Spielzeugfreier Gruppenraum

Vor etwas mehr als drei Wochen haben die Erzieherinnen unserer bilingualen Tiger-Gruppe einen mutigen Entschluss gefasst: Sie haben sich dazu entschieden, in ihrem Gruppenraum eine spielzeugfreie Zeit durchzuführen. In der Umsetzung hieß das, dass am Starttag gemeinsam mit den Kindern alle vorhandenen Spielsachen in Körbe und Kisten verpackt und in einen anderen Raum des Kindergartens gebracht wurden. Bei so vielen Kindern braucht schließlich auch Spielzeug mal einen Urlaub.
So völlig leer sah der Gruppenraum ganz ungewohnt aus, aber war er wirklich leer? Eigentlich nicht, denn die Erzieherinnen hatten für eine erste Ladung von sogenannten wertfreien Material gesorgt. Anders als zuvor hatten die Kinder nun keine fertigen Spielsachen mehr aber dafür verschiedene Kartons, Papprollen, Joghurtbecher und verschiedenstes Bastelpapier. Ab hier hieß die Devise „selbst kreativ werden“! Und das taten die Kinder.
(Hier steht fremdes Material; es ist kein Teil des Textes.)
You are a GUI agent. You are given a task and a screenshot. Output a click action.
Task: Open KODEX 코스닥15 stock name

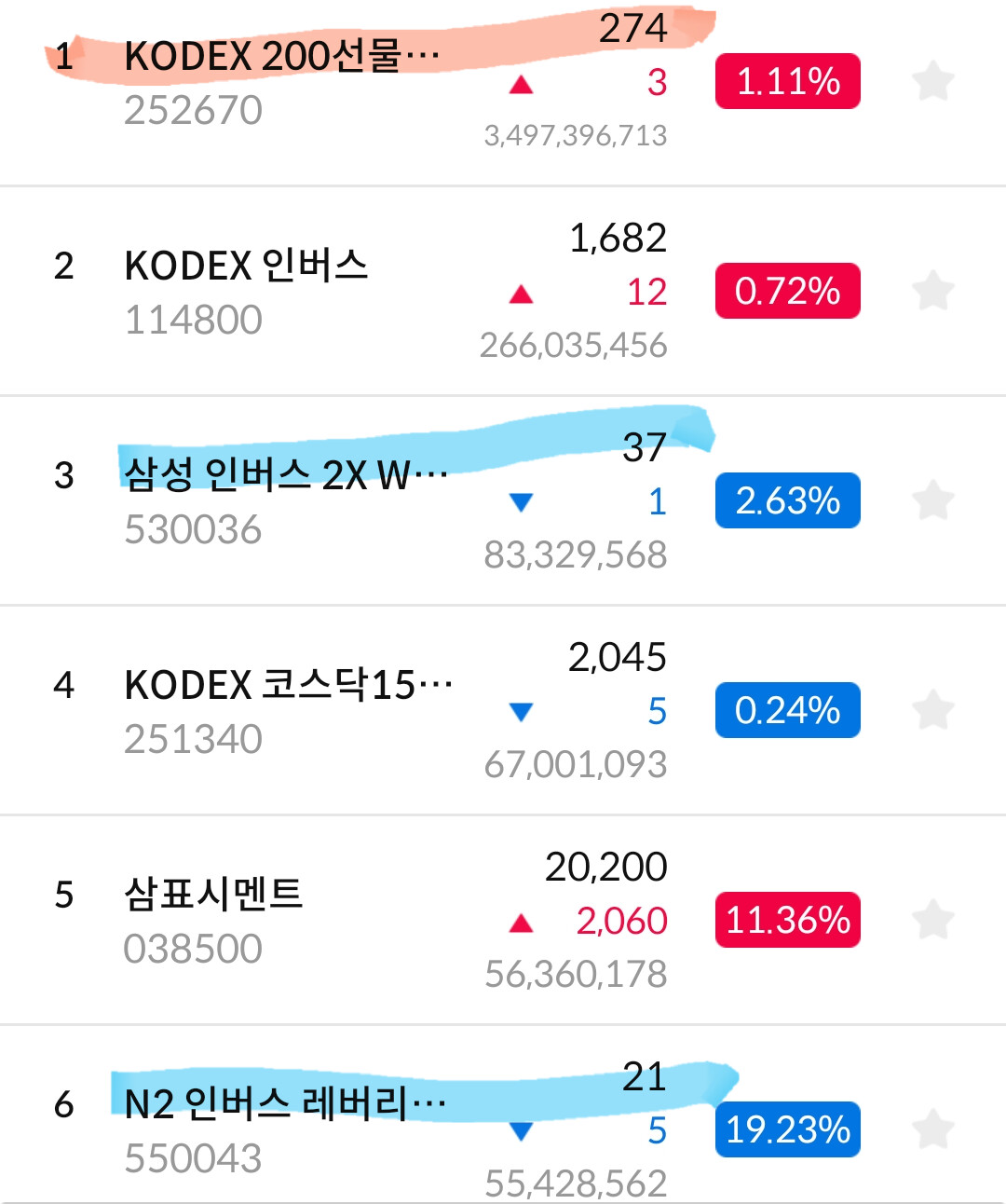289,685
Aus den Kartons sind Laptops, mit Hilfe von Toilettenpapierrollen und Flaschendeckeln entstanden. Vulkane und Joghurtbecher wurden zu Regenbögen aufgereiht. Dabei stellten die Kinder fest, dass nicht jedes Material sich gut mit einem Klebestift befestigen lässt. Für manches braucht es entweder flüssigen Bastelkleber, Klebestreifen oder auch einen Tacker.

Doch nicht nur die kreativen Fähigkeiten der Kinder entwickelten sich relativ schnell weiter. Auch die Kommunikation untereinander nahm zu. Schnell fanden sich kleine Expertengruppen zur Herstellung von benötigten Spielmaterial für das Rollenspiel oder auch zum gemeinsamen Konstruieren auf dem Bauteppich (denn große Holzbauklötze sind in der Gruppe geblieben). Der Satz „Ich kann das noch nicht“ bekam auf einmal eine ganz neue Bedeutung, denn das war ein Signalsatz für die Experten dem anderen Kind zu helfen.

Aber auch die Eltern entdeckten ihre kreativen Seiten wenn es darum ging, den Kindern neue Materialien zu organisieren. Es gab z.B. alte Tapetenrollen, gesammelte Messlöffel von Milchpulver, Schmuckschatullen, Stoffreste und noch viel, viel mehr. Der Fantasie war hier keine Grenze gesetzt.

Einen Nachteil hat es aber doch wenn man so frei und kreativ sein darf – aufräumen braucht Zeit und Geduld. Schließlich musste immer wieder erst herausgefunden werden, ob das herumliegende Objekt nun ein Kunstwerk ist oder ob das in den Müll darf. Und das war nicht immer so einfach.

Durch eine der Erzieherinnen wurden die Kinder in der zurückliegenden Zeit immer mal wieder gefragt, ob sie ihre Spielsachen zurückhaben möchten. Einige wenige Kinder haben konkrete Wünsche nach Bügelperlen oder einem Auto geäußert, der Großteil der Kinder möchte bislang aber kein Spielzeug zurückhaben. „Das stört uns beim Spielen und Basteln!“

Alle Beteiligten sind gespannt, wie lange das Projekt noch andauern wird. Welches Spielzeug wann wieder in den Raum zurückkehren wird und ob überhaupt Spielzeug zurückkehrt, hängt von den Kindern und ihren Wünschen ab.